══ PROVIDED MATERIAL ══

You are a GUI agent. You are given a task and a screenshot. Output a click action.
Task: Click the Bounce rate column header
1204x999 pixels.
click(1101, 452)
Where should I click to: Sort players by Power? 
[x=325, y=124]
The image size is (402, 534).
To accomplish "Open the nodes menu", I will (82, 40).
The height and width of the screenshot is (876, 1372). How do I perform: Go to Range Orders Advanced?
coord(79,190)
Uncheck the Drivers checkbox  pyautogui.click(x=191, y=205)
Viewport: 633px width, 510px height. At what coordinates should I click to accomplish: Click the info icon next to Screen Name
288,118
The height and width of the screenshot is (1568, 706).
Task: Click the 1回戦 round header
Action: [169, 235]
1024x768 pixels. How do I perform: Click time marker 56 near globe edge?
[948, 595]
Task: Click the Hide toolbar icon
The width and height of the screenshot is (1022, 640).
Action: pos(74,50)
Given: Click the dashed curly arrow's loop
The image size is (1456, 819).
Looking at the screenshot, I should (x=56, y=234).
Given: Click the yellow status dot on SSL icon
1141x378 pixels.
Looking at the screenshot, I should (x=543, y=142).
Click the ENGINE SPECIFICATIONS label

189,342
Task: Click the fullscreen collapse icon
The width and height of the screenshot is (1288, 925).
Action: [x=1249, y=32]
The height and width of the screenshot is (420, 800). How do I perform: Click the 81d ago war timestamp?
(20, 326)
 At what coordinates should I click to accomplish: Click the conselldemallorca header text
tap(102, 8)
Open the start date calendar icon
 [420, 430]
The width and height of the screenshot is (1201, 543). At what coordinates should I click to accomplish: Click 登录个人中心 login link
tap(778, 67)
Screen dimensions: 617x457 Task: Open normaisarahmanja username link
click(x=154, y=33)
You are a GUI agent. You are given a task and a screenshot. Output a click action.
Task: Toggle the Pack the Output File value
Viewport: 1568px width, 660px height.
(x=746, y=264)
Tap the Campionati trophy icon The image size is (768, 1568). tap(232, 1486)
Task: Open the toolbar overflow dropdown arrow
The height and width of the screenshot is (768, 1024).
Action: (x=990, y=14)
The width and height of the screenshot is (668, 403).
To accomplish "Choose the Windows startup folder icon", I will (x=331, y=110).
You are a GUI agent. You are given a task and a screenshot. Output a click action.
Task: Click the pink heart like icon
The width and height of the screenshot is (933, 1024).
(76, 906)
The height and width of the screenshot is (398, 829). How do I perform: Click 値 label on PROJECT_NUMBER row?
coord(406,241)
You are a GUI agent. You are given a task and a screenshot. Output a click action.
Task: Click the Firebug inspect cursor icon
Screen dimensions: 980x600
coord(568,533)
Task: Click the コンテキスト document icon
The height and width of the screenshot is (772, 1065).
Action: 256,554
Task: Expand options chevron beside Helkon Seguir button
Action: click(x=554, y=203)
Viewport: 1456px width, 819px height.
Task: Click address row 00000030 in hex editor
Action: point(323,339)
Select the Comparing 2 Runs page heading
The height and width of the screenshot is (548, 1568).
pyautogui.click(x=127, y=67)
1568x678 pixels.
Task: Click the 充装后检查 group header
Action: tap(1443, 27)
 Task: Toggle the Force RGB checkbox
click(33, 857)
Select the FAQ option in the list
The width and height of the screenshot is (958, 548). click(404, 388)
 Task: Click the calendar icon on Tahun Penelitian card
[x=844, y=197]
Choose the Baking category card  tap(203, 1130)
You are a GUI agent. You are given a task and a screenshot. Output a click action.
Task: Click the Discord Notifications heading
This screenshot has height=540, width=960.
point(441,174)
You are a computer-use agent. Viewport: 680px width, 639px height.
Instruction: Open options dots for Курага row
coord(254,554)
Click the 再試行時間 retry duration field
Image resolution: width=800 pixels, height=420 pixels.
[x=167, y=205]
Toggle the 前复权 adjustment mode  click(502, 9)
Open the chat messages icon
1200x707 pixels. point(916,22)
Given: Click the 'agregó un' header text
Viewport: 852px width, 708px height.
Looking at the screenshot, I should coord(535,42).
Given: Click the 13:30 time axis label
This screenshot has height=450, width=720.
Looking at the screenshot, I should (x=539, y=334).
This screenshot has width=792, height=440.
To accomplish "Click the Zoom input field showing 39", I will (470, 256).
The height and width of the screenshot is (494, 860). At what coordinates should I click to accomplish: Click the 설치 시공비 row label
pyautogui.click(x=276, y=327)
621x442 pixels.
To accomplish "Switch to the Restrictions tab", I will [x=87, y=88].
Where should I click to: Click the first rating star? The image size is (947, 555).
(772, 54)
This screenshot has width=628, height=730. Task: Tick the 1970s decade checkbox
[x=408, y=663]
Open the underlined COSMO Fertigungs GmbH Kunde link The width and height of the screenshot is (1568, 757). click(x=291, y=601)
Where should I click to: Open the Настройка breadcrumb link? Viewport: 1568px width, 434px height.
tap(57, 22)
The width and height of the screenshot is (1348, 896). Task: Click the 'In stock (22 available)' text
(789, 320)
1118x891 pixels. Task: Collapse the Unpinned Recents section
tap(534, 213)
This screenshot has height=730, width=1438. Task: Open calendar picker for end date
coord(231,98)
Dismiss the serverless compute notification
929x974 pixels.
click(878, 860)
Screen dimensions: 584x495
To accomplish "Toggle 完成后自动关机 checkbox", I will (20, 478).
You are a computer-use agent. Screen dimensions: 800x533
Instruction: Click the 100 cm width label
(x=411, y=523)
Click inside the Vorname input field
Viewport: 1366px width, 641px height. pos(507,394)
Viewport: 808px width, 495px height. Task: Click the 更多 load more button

═══

# [PROBLEM TO WORK ON]
Give every record again, exactly as it reads.

# [REPLY]
You are a GUI agent. You are given a task and a screenshot. Output a click action.
Task: Click the Bounce rate column header
1204x999 pixels.
click(1101, 452)
Where should I click to: Sort players by Power? 
[x=325, y=124]
The image size is (402, 534).
To accomplish "Open the nodes menu", I will (82, 40).
The height and width of the screenshot is (876, 1372). How do I perform: Go to Range Orders Advanced?
coord(79,190)
Uncheck the Drivers checkbox  pyautogui.click(x=191, y=205)
Viewport: 633px width, 510px height. At what coordinates should I click to accomplish: Click the info icon next to Screen Name
288,118
The height and width of the screenshot is (1568, 706).
Task: Click the 1回戦 round header
Action: [169, 235]
1024x768 pixels. How do I perform: Click time marker 56 near globe edge?
[948, 595]
Task: Click the Hide toolbar icon
The width and height of the screenshot is (1022, 640).
Action: pos(74,50)
Given: Click the dashed curly arrow's loop
The image size is (1456, 819).
Looking at the screenshot, I should (x=56, y=234).
Given: Click the yellow status dot on SSL icon
1141x378 pixels.
Looking at the screenshot, I should (x=543, y=142).
Click the ENGINE SPECIFICATIONS label

189,342
Task: Click the fullscreen collapse icon
The width and height of the screenshot is (1288, 925).
Action: [x=1249, y=32]
The height and width of the screenshot is (420, 800). How do I perform: Click the 81d ago war timestamp?
(20, 326)
 At what coordinates should I click to accomplish: Click the conselldemallorca header text
tap(102, 8)
Open the start date calendar icon
 [420, 430]
The width and height of the screenshot is (1201, 543). At what coordinates should I click to accomplish: Click 登录个人中心 login link
tap(778, 67)
Screen dimensions: 617x457 Task: Open normaisarahmanja username link
click(x=154, y=33)
You are a GUI agent. You are given a task and a screenshot. Output a click action.
Task: Toggle the Pack the Output File value
Viewport: 1568px width, 660px height.
(x=746, y=264)
Tap the Campionati trophy icon The image size is (768, 1568). tap(232, 1486)
Task: Open the toolbar overflow dropdown arrow
The height and width of the screenshot is (768, 1024).
Action: (x=990, y=14)
The width and height of the screenshot is (668, 403).
To accomplish "Choose the Windows startup folder icon", I will (x=331, y=110).
You are a GUI agent. You are given a task and a screenshot. Output a click action.
Task: Click the pink heart like icon
The width and height of the screenshot is (933, 1024).
(76, 906)
The height and width of the screenshot is (398, 829). How do I perform: Click 値 label on PROJECT_NUMBER row?
coord(406,241)
You are a GUI agent. You are given a task and a screenshot. Output a click action.
Task: Click the Firebug inspect cursor icon
Screen dimensions: 980x600
coord(568,533)
Task: Click the コンテキスト document icon
The height and width of the screenshot is (772, 1065).
Action: 256,554
Task: Expand options chevron beside Helkon Seguir button
Action: click(x=554, y=203)
Viewport: 1456px width, 819px height.
Task: Click address row 00000030 in hex editor
Action: point(323,339)
Select the Comparing 2 Runs page heading
The height and width of the screenshot is (548, 1568).
pyautogui.click(x=127, y=67)
1568x678 pixels.
Task: Click the 充装后检查 group header
Action: tap(1443, 27)
 Task: Toggle the Force RGB checkbox
click(33, 857)
Select the FAQ option in the list
The width and height of the screenshot is (958, 548). click(404, 388)
 Task: Click the calendar icon on Tahun Penelitian card
[x=844, y=197]
Choose the Baking category card  tap(203, 1130)
You are a GUI agent. You are given a task and a screenshot. Output a click action.
Task: Click the Discord Notifications heading
This screenshot has height=540, width=960.
point(441,174)
You are a computer-use agent. Viewport: 680px width, 639px height.
Instruction: Open options dots for Курага row
coord(254,554)
Click the 再試行時間 retry duration field
Image resolution: width=800 pixels, height=420 pixels.
[x=167, y=205]
Toggle the 前复权 adjustment mode  click(502, 9)
Open the chat messages icon
1200x707 pixels. point(916,22)
Given: Click the 'agregó un' header text
Viewport: 852px width, 708px height.
Looking at the screenshot, I should coord(535,42).
Given: Click the 13:30 time axis label
This screenshot has height=450, width=720.
Looking at the screenshot, I should (x=539, y=334).
This screenshot has width=792, height=440.
To accomplish "Click the Zoom input field showing 39", I will (470, 256).
The height and width of the screenshot is (494, 860). At what coordinates should I click to accomplish: Click the 설치 시공비 row label
pyautogui.click(x=276, y=327)
621x442 pixels.
To accomplish "Switch to the Restrictions tab", I will [x=87, y=88].
Where should I click to: Click the first rating star? The image size is (947, 555).
(772, 54)
This screenshot has width=628, height=730. Task: Tick the 1970s decade checkbox
[x=408, y=663]
Open the underlined COSMO Fertigungs GmbH Kunde link The width and height of the screenshot is (1568, 757). click(x=291, y=601)
Where should I click to: Open the Настройка breadcrumb link? Viewport: 1568px width, 434px height.
tap(57, 22)
The width and height of the screenshot is (1348, 896). Task: Click the 'In stock (22 available)' text
(789, 320)
1118x891 pixels. Task: Collapse the Unpinned Recents section
tap(534, 213)
This screenshot has height=730, width=1438. Task: Open calendar picker for end date
coord(231,98)
Dismiss the serverless compute notification
929x974 pixels.
click(878, 860)
Screen dimensions: 584x495
To accomplish "Toggle 完成后自动关机 checkbox", I will (20, 478).
You are a computer-use agent. Screen dimensions: 800x533
Instruction: Click the 100 cm width label
(x=411, y=523)
Click inside the Vorname input field
Viewport: 1366px width, 641px height. pos(507,394)
Viewport: 808px width, 495px height. Task: Click the 更多 load more button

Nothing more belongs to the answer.